Workday, one of the world’s leading providers of human resources and financial management software, has confirmed a data breach that exposed business contact information through a third-party CRM platform, not its core HR or financial systems. Discovered on August 6, 2025, the breach revealed names, email addresses, and phone numbers—data that, while not highly sensitive, could be leveraged in future social engineering or phishing attacks. Workday emphasized that no customer tenant environments or core customer data were accessed, and reminded users that the company will never request credentials or sensitive information by phone, urging vigilance in verifying communication channels.
The breach appears connected to a wider campaign attributed to ShinyHunters, also known as UNC6040/UNC6240, a cybercriminal collective notorious for large-scale social engineering attacks. ShinyHunters and affiliated groups such as Scattered Spider have been targeting Salesforce CRM environments by impersonating IT staff in voice phishing (vishing) campaigns. Employees are tricked into authorizing malicious OAuth applications disguised as legitimate tools, such as modified “Data Loader” apps. Once granted, these apps gain API-level access, bypassing multi-factor authentication and allowing attackers to extract massive volumes of customer data.

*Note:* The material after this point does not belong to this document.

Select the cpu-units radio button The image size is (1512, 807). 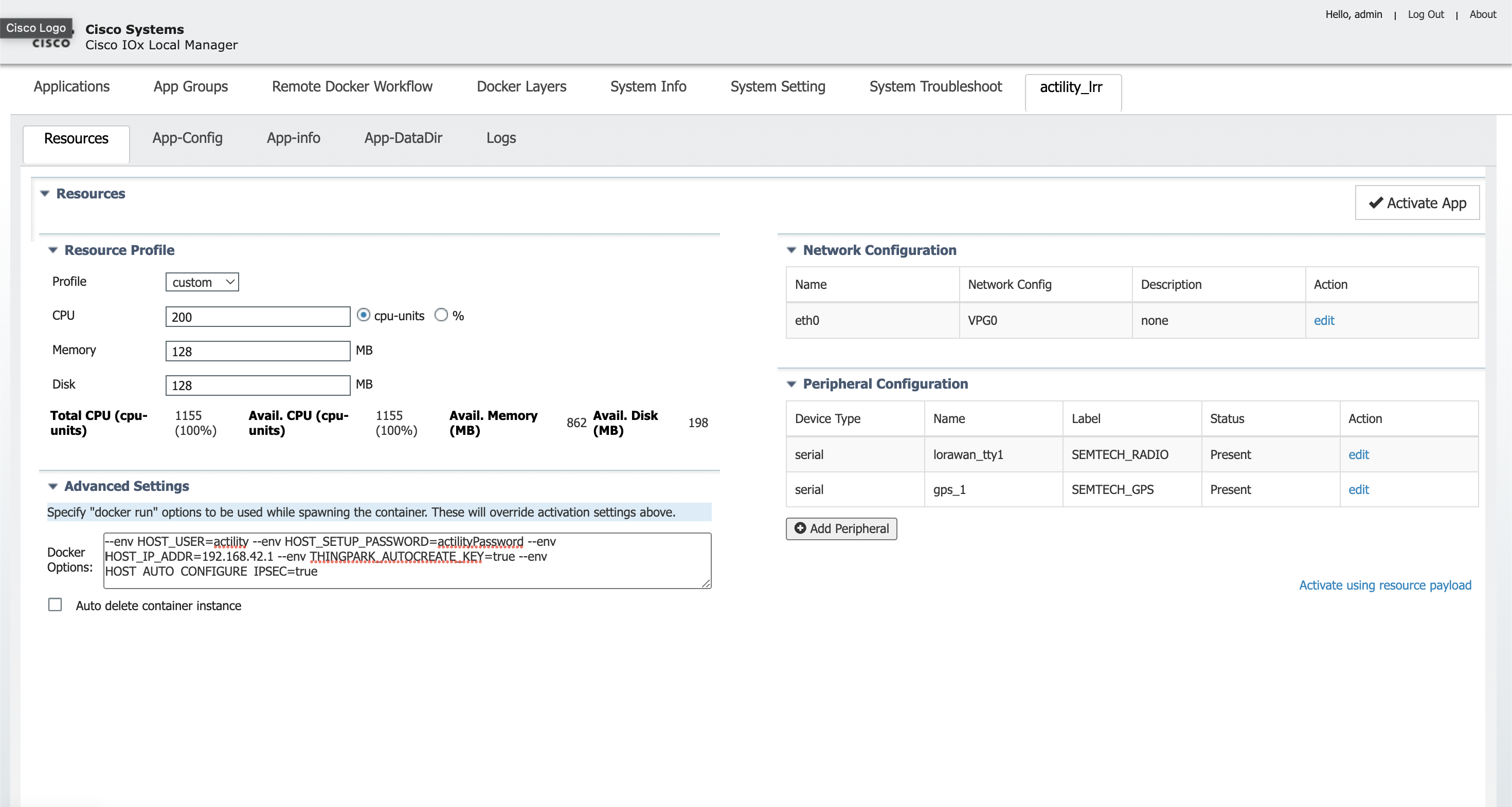(x=364, y=316)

This tactic has already impacted global giants like Google, Adidas, Qantas, Cisco, Air France–KLM, Allianz Life, Coca-Cola, and luxury brands under LVMH. While passwords and payment card details were not compromised in these cases, millions of customer contact records—including loyalty program info and purchase histories—were stolen and weaponized in extortion attempts. In one brazen move, ShinyHunters even demanded 20 Bitcoins from Salesforce CEO Marc Benioff, threatening to leak records from over 90 organizations.

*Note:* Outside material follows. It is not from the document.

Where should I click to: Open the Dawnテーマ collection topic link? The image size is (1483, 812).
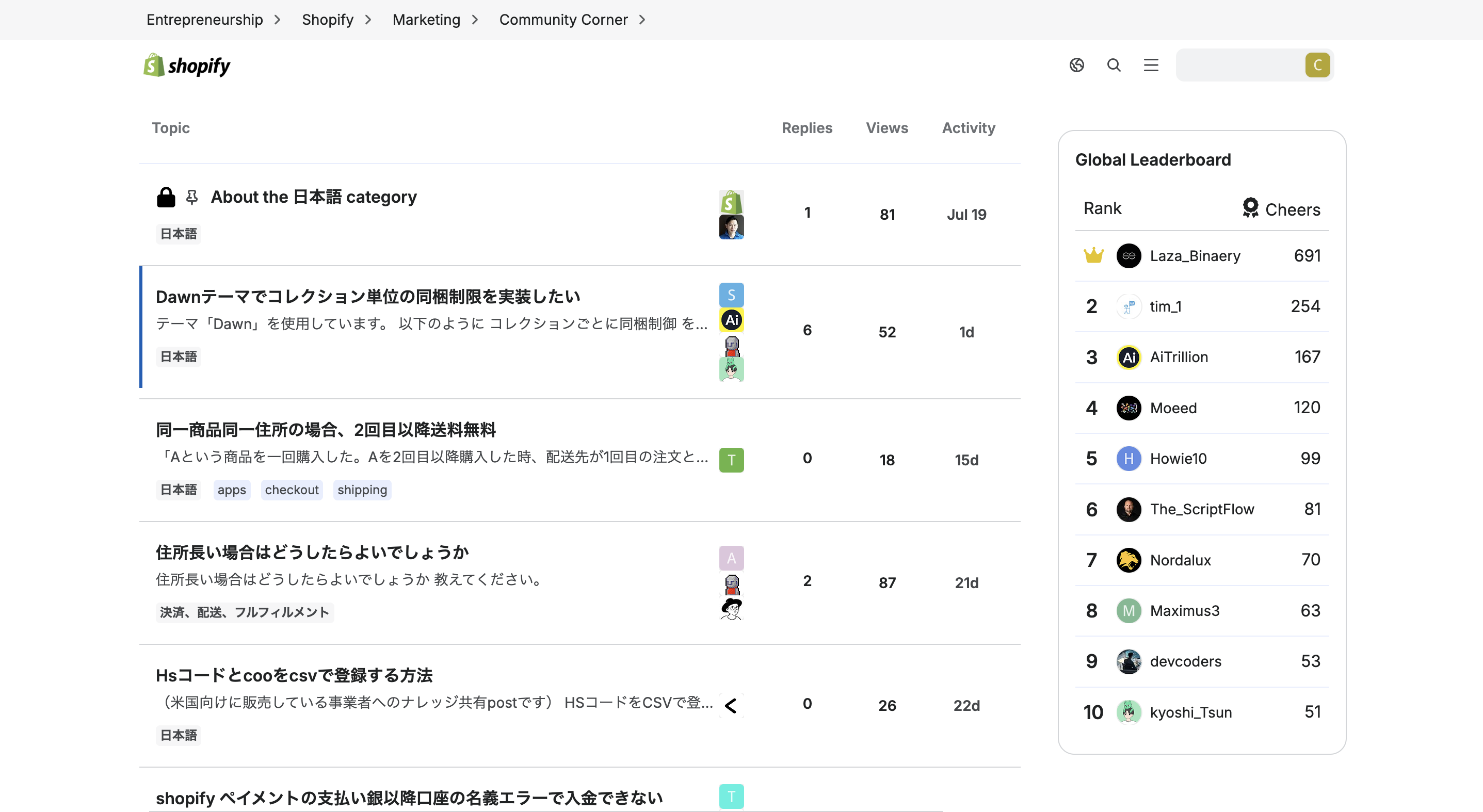(368, 296)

The Workday breach underscores the growing supply chain risk inherent in enterprise SaaS ecosystems. Even when core platforms remain uncompromised, third-party integrations and human error provide powerful entry points for attackers. Experts warn that the human factor is the weakest link—sophisticated technical defenses can still be undermined by a persuasive phone call.
Mitigation strategies include restricting who can authorize connected applications, enforcing least privilege scopes, auditing and whitelisting apps, enforcing strong MFA across all user and API flows, and conducting regular vishing simulations to train staff. As the ShinyHunters campaign shows, security awareness and process discipline are just as critical as technology in defending against today’s most effective threats.